Alla fine del 1615, Pietro Della Valle, cavaliere e patrizio romano, durante un viaggio in Egitto trova nella città del Cairo un antico vocabolario copto-arabo. Questo vocabolario, secondo le sue parole, era «nascosto tra uomini le cui menti ignoranti erano incapaci di apprezzarlo». Lo riporta a Roma, dove è sicuro sarà un valido aiuto per riscoprire la lingua degli antichi egizi.
A Roma, Nicolaus Fabricius, senatore reale di Aquisgrana, vuole tradurlo in latino: per farlo contatta Athanasius Kircher, suo buon amico.
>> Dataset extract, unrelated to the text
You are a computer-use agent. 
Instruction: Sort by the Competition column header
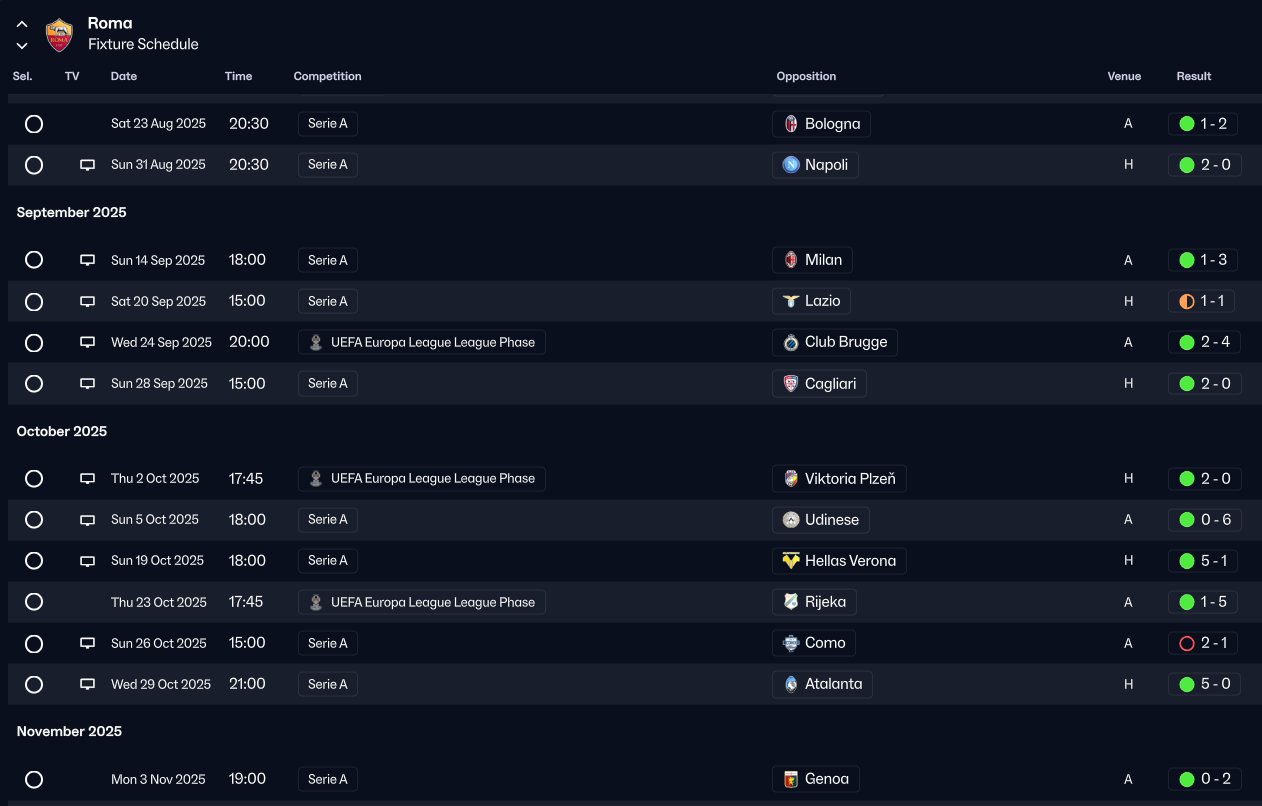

Malgrado la ritrosia iniziale, non sentendosi all’altezza dell’operazione, alla fine egli accetta. Quando poi la notizia della traduzione arriva alle orecchie di Papa Urbano VIII, Kircher è richiamato a Roma per eseguire lì l’operazione.
Malgrado l’autore si auguri nell’introduzione di essersi «acquistato da una posterità riconoscente qualche ringraziamento quando a tempo debito avrà tratto tutti i frutti del nostro lavoro», l’accademia ricorda Kircher solo come aneddoto storico. La sua traduzione dei geroglifici egizi è ritenuta errata e si dovrà attendere la scoperta della Stele di Rosetta nel 1799 da parte dell’esercito napoleonico e il 1821 per un’interpretazione definitiva dei geroglifici ad opera di Jean-François Champollion.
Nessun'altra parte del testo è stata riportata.